8 de diciembre de 2017 – La Inmaculada Concepción de la Virgen María
La Iglesia experimenta muchas veces el rechazo en el mundo actual porque muchos piensan que, detrás de su mensaje de salvación, se esconde un deseo de dominio sobre las personas. Declarándonos a todos pecadores, ella se presenta como la única instancia de salvación de parte de Dios. Los no creyentes optan por afirmar que no es necesaria la salvación porque no existe el pecado o creen que no hay otra salvación posible que la que podemos alcanzar con nuestros propios medios. Ante los mecanismos perversos que descubrimos en nuestro mundo, incluso los creyentes nos sentimos muchas veces impotentes. La Iglesia, sin embargo, ha conservado siempre su confianza en la persona de María en cuyo destino ve anticipada su propia historia de lucha, de rechazo y de victoria. En el triunfo de la Mujer sobre el enemigo del hombre, la serpiente, la Iglesia ha descubierto su propio triunfo y el triunfo de la fe cristiana (Gn 3, 9-15.20).
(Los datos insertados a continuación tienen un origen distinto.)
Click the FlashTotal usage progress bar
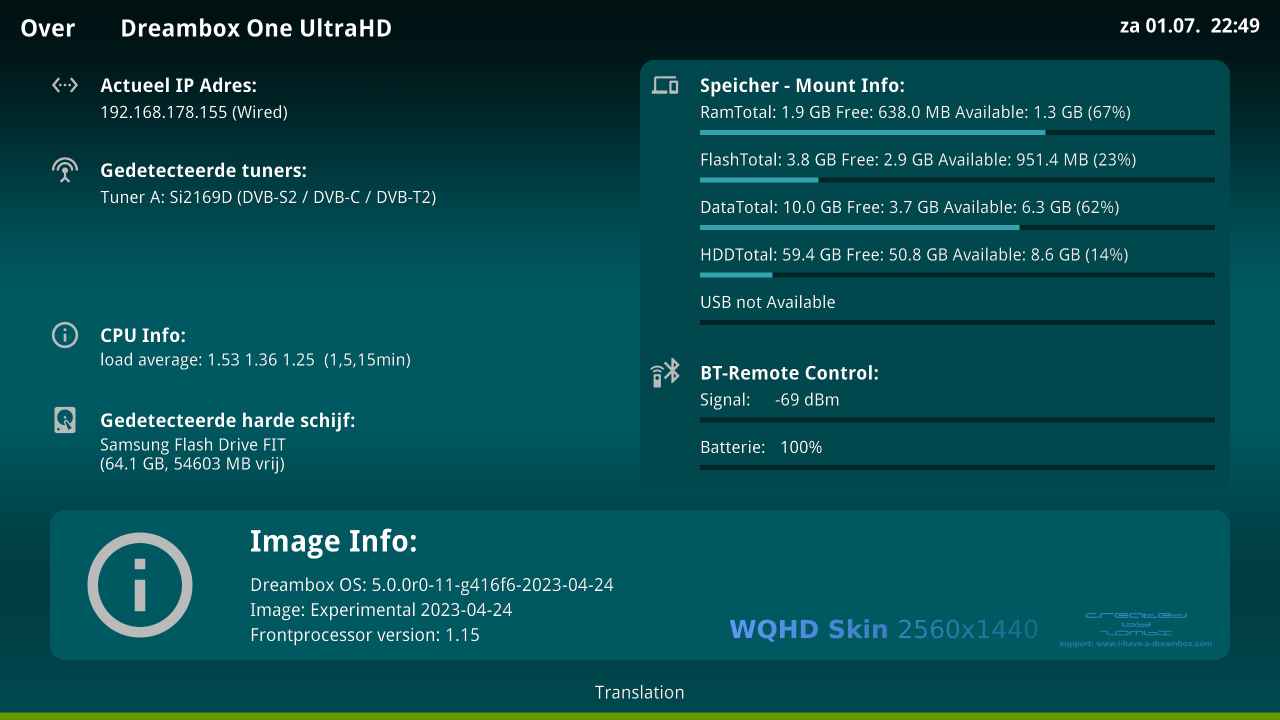The image size is (1280, 720). coord(956,180)
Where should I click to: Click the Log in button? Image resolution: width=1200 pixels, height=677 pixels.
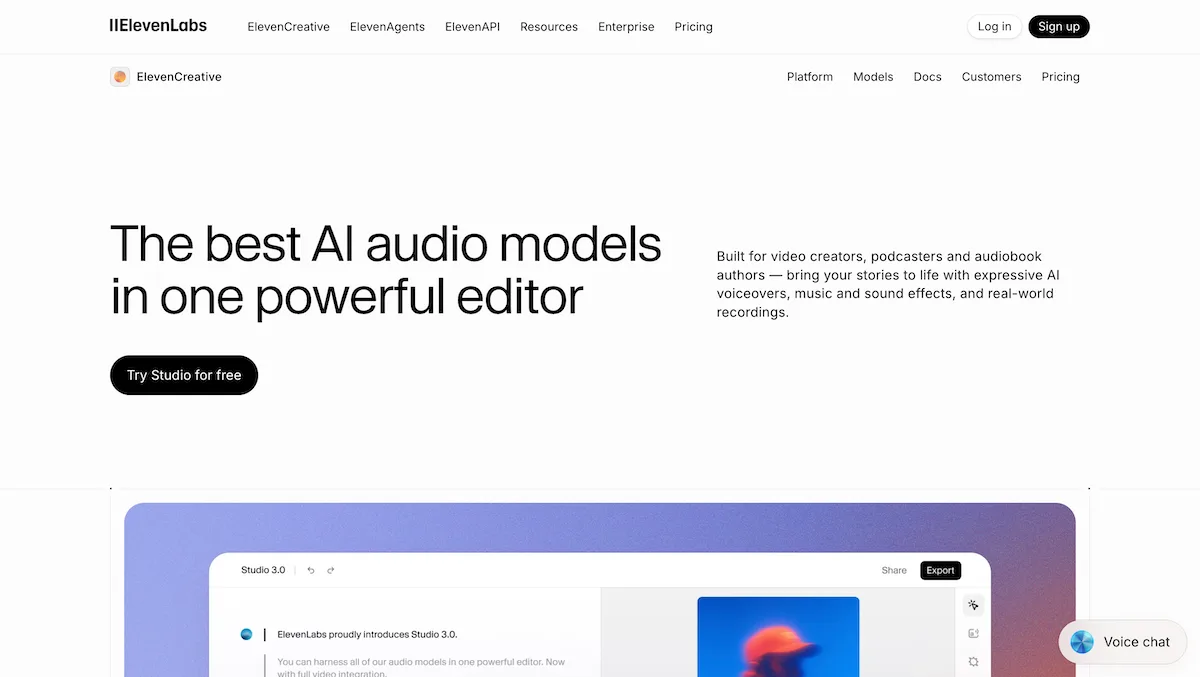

El deseo de ser como Dios, motor en buena parte de la ambición desmedida de la cultura moderna, contiene, sin embargo, una parte de verdad. Dios no se ha guardado celosamente para sí sus privilegios, sino que quiere compartirlos con nosotros. Eso sí, como puro don, no como algo que le tenemos que arrebatar. En la persona de María Inmaculada vemos realizado ya el proyecto de Dios sobre toda la humanidad. Dios quiere introducir al hombre en su propia intimidad divina.
La fiesta de la Inmaculada nos recuerda ante todo que María fue redimida del pecado en virtud de la redención de Cristo. En ella el triunfo de la gracia fue tal que se vio preservada incluso del llamado pecado original que introdujeron Adán y Eva en la historia de la humanidad. Venimos a un mundo de pecadores, en el que el pecado está por doquier y ejerce una gran fascinación sobre todos nosotros, que de hecho cometemos muchos pecados. La figura de la Inmaculada, de una mujer que, desde el principio de su existencia, estuvo orientada hacia Dios, nos da a todos la certeza de que el hombre puede, también hoy, abrirse al misterio de Dios que nos envuelve.
Lógicamente no fue ningún mérito de María el vivir rodeada de la gracia y el amor de Dios. Fue eso, gracia (Lc 1,26-38). De tal manera Dios se le comunicó, que tomó carne en sus propias entrañas. Ese es el gran misterio de la santidad de María. Sobre ella viene el Espíritu Santo, que es el lazo de amor del Padre y el Hijo. En María se anticipa el Pentecostés que funda la Iglesia santa, aunque esté compuesta de pecadores. María estuvo llena de Dios desde el primer instante de su vida, no porque ella fuera capaz de hacer nada de especial, sino simplemente porque el Señor la había elegido para ser la Madre de su Hijo.
Dios ha triunfado totalmente del mal en la persona de María, nuestra hermana mayor, una de nuestra raza. Eso nos da la esperanza de que Dios un día triunfará sobre el mal y el pecado, también en nosotros. También nosotros hemos sido elegidos y llamados a la santidad desde toda eternidad (Ef 1, 3-6. 11-12). Al final no contará nuestro pecado sino el amor infinito que Dios nos tiene y nos ha manifestado en Cristo Jesús. Al final, también cada uno de nosotros sabrá acoger ese amor. Con esa esperanza no debemos desanimarnos ante el espectáculo que ofrece a veces el mundo y la sensación que tenemos de que nuestro esfuerzo pastoral es inútil. El Beato Chaminade estaba convencido de que María Inmaculada vencerá también esta indiferencia religiosa en la que está sumergida nuestra sociedad. Que la celebración de la eucaristía nos anime a todos a seguir combatiendo los combates de la Inmaculada en su lucha contra el mal en este mundo.